The car was unfinished before Kenneth McAlpine sold his interest of the team, and although the chassis was put up for sale in October 1957, it did not find a buyer, so remained with the remnants of Connaught. Jack Fairman and Bruce Halford tested the completed car at Silverstone and Goodwood respectively in 1958, but its front engine configuration put off any potential buyers.

Amateur racer Bob Said obtained an entry for the 1959 United States Grand Prix, on condition that he obtained a suitable car; at the same time, Paul Emery, who had been acting as a factotum in relation to selling the Connaughts, was considering a possible sale of the Type C in the States, so the two came to an arrangement and Emery sent the C Type over for Said.
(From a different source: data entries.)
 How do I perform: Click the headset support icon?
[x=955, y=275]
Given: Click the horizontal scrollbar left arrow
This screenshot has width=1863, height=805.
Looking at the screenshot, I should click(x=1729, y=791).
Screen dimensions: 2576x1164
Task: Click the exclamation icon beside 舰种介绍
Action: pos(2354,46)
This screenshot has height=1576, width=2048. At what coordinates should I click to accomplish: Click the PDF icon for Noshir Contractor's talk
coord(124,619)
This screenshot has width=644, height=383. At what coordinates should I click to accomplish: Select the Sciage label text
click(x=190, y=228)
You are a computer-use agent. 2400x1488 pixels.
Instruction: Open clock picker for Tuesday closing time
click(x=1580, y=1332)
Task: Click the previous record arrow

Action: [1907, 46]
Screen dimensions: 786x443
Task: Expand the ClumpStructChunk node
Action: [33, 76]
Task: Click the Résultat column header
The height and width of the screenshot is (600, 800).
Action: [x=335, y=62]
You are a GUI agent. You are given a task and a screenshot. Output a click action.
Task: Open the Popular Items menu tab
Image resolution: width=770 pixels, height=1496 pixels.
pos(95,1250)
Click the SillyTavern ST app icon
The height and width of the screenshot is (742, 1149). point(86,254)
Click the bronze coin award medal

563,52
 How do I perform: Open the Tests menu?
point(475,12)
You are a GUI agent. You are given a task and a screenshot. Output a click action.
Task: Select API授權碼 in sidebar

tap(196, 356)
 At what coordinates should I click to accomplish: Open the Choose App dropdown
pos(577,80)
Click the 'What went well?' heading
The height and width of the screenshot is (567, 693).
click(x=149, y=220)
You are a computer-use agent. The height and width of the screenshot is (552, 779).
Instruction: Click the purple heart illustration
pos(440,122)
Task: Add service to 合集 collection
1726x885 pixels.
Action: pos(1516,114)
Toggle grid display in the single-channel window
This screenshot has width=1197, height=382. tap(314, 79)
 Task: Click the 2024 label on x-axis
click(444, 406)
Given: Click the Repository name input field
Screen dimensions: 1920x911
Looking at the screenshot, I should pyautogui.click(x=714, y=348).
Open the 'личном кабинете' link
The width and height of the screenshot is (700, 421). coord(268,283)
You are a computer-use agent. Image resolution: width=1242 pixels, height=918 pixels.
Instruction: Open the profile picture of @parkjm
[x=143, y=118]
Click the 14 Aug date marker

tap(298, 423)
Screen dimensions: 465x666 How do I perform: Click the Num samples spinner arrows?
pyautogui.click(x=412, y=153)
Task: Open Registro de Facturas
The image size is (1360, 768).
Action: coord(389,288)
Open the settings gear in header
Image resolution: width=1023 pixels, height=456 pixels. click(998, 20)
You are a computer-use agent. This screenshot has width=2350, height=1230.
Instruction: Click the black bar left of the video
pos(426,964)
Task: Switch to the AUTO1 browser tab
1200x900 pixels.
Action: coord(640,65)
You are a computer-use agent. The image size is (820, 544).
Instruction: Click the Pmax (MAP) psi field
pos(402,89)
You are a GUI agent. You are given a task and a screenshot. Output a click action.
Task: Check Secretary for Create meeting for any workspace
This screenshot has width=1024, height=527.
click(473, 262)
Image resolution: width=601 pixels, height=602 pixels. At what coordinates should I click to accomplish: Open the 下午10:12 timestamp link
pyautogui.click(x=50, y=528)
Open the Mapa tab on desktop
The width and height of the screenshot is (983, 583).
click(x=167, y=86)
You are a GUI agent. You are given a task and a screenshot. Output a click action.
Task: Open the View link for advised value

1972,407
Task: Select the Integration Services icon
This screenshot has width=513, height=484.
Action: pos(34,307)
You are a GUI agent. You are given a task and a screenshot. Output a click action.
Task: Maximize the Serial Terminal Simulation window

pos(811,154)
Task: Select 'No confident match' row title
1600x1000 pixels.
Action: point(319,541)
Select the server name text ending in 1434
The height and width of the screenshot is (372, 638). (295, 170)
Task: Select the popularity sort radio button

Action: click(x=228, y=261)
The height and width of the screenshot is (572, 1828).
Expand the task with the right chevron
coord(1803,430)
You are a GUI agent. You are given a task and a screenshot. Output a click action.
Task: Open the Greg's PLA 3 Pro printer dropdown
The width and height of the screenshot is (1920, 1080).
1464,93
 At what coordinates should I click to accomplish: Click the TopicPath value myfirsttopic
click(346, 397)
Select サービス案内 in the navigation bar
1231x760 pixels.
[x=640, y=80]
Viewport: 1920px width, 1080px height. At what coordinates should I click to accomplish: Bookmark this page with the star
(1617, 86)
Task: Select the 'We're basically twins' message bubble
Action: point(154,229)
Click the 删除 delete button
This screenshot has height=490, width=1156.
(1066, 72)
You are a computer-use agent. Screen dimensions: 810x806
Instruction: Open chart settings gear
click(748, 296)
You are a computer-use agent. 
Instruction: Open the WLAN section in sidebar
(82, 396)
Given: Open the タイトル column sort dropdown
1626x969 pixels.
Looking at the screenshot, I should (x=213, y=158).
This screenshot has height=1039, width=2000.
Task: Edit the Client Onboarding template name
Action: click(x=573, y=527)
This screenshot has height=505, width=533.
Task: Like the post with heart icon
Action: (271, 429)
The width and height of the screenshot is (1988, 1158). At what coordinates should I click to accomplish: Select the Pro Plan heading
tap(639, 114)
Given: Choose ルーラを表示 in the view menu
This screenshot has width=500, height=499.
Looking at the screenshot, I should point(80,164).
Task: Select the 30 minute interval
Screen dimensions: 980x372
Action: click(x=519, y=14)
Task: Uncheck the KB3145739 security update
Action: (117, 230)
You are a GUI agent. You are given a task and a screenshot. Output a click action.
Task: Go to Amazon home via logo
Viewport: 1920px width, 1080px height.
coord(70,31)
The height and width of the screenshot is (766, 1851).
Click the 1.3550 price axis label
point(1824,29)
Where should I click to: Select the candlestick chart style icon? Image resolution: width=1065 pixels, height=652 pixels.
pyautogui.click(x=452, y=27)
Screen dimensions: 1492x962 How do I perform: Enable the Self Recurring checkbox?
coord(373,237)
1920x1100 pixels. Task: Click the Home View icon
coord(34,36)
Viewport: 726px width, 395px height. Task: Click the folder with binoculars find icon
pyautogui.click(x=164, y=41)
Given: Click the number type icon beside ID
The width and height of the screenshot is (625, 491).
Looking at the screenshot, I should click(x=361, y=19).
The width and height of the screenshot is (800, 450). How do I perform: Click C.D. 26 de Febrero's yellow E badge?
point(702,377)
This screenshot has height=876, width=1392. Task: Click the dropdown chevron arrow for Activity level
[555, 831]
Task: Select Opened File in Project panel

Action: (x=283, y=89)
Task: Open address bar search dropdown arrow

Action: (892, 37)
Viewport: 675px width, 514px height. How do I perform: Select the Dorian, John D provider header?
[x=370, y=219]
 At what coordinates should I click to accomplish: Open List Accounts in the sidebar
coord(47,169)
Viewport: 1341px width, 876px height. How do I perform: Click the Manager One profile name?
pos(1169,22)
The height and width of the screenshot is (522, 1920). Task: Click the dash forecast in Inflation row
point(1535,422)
Delays in transit prevented the car from significant practice, and, on the first lap of the race, a grabbing brake sent Said spinning off into retirement.

The C Type had an unexpected afterlife when three members of the 750 Motor Club - Pierre de Villiers, Harry Worrall, and Tony Densham - entered it in the 1962 Indianapolis 500 as the De Villiers Special, with new bodywork and two of the gear speeds removed. However driver Jack Fairman was unable to pass the 135mph phase of the rookie test in the car, and although Bill Cheesbourg briefly tried the car, no qualifying attempt was made.